Uno dei dati più positivi per l’Italia è la ripartenza dell’export. A maggio l’Istat ha stimato un aumento congiunturale che definisce “decisamente elevato” per le esportazioni (+35%), mentre le importazioni sono cresciute del 5,6%. Il netto incremento su base mensile dell’export è dovuto, fa sapere l’istituto, ai forti aumenti delle vendite sia verso i mercati extra Ue (+36,5%) sia verso l’area Ue (+33,7%). Ma i numeri col segno più finiscono qui. Se allarghiamo lo guardo, e c’è poco da sorprendersi, nel trimestre marzo-maggio 2020, malgrado la crescita di maggio, la dinamica è condizionata dai forti cali dei mesi precedenti ed è negativa sia per l’export (-29%) sia per l’import (-27,7%). L’export su base annua segna una flessione del 30,4%, comunque meglio della misurazione fatta ad aprile (-41,5%) segno che qualcosa, in effetti, si sta muovendo. 

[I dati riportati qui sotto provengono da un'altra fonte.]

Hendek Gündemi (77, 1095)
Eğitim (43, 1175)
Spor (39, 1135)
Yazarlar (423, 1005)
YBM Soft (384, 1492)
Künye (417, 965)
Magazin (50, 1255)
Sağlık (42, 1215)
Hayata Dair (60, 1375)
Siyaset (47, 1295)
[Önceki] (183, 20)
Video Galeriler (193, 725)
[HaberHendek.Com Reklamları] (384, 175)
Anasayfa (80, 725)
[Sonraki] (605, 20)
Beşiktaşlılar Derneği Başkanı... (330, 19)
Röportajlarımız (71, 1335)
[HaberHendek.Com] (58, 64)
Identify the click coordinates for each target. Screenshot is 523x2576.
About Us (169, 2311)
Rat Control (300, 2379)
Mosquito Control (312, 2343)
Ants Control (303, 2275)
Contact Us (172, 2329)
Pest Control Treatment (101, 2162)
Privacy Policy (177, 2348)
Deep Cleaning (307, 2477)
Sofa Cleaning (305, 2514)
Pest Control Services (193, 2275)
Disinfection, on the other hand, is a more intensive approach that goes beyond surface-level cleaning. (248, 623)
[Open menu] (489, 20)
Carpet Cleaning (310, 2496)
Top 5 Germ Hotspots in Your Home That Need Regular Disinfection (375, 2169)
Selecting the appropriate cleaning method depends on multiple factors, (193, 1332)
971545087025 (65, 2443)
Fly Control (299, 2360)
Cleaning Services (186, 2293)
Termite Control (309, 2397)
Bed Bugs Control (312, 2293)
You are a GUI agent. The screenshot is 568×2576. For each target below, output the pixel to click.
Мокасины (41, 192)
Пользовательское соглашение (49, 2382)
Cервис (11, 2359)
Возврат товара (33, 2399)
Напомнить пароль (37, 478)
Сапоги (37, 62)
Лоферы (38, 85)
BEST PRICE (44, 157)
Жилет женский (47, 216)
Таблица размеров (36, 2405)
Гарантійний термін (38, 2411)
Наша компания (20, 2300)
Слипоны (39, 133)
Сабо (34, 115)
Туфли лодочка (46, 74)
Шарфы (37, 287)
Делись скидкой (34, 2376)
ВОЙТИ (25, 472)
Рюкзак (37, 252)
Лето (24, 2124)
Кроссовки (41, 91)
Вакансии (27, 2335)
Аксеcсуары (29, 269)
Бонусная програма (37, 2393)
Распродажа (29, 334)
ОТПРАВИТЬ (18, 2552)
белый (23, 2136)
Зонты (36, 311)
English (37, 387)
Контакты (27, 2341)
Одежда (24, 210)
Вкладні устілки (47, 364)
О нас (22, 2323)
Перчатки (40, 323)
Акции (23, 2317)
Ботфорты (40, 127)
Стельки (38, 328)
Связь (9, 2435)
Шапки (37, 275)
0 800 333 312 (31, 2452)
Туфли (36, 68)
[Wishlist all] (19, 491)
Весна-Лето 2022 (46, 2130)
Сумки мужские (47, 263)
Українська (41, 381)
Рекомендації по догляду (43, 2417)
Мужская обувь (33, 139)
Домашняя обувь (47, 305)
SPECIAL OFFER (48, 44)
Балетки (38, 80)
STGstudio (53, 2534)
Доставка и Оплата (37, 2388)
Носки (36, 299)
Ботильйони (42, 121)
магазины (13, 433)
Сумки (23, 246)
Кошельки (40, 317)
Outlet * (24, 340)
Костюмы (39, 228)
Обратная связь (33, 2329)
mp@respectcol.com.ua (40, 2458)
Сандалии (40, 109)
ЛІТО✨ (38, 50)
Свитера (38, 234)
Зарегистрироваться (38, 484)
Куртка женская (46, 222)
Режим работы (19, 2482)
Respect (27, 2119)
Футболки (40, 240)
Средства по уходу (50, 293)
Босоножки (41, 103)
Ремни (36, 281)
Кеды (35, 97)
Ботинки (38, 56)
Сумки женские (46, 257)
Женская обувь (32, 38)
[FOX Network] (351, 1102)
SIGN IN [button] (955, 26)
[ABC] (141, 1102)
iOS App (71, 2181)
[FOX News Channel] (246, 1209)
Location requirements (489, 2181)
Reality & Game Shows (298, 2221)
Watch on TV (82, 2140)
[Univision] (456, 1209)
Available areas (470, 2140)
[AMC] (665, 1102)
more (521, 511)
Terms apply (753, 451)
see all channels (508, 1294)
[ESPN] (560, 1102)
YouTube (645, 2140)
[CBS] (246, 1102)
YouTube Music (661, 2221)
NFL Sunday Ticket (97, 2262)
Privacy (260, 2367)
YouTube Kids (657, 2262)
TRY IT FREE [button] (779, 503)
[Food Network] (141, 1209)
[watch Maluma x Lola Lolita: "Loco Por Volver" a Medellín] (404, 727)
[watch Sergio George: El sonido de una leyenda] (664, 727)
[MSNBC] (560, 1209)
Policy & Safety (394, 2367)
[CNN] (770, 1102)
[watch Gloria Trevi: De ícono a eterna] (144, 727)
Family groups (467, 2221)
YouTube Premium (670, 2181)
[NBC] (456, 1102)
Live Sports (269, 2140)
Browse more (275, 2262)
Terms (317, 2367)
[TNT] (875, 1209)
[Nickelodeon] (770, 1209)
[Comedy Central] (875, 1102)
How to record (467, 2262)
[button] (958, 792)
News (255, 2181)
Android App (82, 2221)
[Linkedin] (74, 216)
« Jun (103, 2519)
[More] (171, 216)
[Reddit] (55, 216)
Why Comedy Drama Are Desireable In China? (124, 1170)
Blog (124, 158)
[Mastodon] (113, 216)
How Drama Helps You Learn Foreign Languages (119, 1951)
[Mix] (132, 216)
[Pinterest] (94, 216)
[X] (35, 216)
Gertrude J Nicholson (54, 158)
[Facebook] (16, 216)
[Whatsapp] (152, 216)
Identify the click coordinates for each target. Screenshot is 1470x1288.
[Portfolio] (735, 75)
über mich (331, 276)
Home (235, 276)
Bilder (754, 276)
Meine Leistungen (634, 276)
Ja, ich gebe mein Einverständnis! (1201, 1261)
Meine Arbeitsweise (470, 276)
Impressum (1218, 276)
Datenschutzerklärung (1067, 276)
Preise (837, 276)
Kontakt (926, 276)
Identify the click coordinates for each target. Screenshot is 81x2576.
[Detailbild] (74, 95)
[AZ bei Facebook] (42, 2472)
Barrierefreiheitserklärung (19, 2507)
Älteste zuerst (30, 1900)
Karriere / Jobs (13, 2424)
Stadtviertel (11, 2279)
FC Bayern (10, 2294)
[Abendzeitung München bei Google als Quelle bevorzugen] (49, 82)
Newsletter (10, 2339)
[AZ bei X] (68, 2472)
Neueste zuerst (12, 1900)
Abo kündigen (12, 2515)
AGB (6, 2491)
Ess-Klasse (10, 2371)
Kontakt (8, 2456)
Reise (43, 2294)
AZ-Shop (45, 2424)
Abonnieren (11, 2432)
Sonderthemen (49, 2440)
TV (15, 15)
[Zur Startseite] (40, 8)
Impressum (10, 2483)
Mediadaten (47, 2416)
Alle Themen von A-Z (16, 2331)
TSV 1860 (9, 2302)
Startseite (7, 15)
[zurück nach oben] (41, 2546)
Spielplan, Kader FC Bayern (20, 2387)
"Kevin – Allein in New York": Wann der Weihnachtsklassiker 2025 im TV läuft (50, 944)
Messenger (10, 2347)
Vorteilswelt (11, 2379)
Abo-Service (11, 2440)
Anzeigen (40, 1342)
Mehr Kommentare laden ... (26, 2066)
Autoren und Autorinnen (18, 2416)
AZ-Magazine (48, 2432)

Lo spauracchio della disoccupazione

Basterà? Sta bastando? Evidentemente no. Il carico di preoccupazioni arriva soprattutto dal fronte occupazionale. Da quel punto di vista, ci ha pensato l’Employment outlook dell’Ocse a prospettare un futuro più che incerto. Per la prima volta l’Ocse ha prodotto due scenari: uno single hit e uno double hit. Nel primo scenario, in due anni quasi due milioni di posti di lavoro andranno perduti in Italia, nel secondo scenario oltre 2,5 milioni. Alcune posizioni lavorative saranno più esposte e anche questa crisi non farà che aumentare le diseguaglianze: gli effetti peggiori, fa notare l’Ocse, colpiranno i lavoratori atipici e i precari con rischi drammatici. Per i giovani sarà molto pesante, giacché anche coloro i quali hanno un’istruzione elevata, storicamente i meno esposti, avranno meno possibilità, perché la transizione scuola-lavoro sarà più difficile. Cosa può fare l’Italia? In primis basta sussidi: il nostro Paese sarà chiamato ad adattare la cassa integrazione alla fase di ripresa, a riconsiderare il divieto di licenziamento e i limiti all’assunzione di lavoratori con contratto a tempo determinato, a rivedere l’accesso a prestazioni di sostegno al reddito per evitare l’aumento della povertà, a non perdere il contatto con i giovani e ad accompagnare le imprese nella creazione di nuovi posti di lavoro. Solo così, fa sapere il centro studi, si potrà ripartire. A patto di evitare una seconda ondata italiana del virus, i cui effetti sarebbero davvero imprevedibili.